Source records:
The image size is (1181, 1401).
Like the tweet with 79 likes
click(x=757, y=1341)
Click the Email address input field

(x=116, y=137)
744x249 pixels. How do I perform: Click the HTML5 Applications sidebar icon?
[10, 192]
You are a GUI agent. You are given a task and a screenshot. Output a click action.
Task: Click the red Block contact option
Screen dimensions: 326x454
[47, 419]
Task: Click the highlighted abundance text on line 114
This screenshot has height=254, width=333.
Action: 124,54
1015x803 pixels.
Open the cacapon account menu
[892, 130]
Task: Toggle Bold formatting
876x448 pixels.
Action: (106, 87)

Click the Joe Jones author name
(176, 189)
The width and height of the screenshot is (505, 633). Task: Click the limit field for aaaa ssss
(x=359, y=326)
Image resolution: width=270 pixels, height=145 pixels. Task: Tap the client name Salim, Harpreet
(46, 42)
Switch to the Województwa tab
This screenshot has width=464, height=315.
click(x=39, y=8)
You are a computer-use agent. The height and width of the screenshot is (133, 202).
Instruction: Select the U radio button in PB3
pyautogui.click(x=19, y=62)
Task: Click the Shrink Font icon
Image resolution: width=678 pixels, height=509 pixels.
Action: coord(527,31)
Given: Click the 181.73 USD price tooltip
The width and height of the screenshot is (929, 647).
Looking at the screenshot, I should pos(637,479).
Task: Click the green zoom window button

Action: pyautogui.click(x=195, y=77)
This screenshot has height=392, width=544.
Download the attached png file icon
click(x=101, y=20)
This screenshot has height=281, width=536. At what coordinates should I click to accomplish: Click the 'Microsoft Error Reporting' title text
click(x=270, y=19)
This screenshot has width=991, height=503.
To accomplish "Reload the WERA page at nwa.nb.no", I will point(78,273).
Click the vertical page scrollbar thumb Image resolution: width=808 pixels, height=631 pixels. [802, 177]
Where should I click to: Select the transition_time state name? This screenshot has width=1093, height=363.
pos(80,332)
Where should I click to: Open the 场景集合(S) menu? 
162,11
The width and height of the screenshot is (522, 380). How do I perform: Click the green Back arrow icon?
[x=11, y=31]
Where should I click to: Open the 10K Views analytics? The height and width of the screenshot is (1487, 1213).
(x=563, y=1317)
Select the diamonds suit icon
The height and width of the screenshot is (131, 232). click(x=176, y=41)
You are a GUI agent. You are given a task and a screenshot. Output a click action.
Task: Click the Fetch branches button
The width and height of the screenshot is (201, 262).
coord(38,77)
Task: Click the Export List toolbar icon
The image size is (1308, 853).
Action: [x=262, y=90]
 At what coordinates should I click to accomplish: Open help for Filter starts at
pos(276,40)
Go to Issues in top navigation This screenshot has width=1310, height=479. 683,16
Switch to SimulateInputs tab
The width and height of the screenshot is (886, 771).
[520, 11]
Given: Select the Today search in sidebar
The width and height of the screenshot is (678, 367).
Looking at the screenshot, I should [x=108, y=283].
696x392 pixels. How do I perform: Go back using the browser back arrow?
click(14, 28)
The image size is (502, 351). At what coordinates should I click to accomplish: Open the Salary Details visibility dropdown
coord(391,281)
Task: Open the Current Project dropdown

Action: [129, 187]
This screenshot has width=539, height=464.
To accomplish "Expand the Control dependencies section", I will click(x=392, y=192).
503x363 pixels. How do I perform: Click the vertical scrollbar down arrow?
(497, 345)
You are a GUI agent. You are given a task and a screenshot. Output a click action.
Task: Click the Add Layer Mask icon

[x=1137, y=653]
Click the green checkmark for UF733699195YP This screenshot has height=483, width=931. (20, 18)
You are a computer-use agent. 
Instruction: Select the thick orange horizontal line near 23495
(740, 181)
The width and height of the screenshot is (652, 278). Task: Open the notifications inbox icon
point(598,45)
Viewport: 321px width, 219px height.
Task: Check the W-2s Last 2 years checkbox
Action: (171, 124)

**Work order:**
Copy out every line in the entries above that holds "will".

**Exercise response:**
To accomplish "Reload the WERA page at nwa.nb.no", I will point(78,273).
To accomplish "Expand the Control dependencies section", I will click(x=392, y=192).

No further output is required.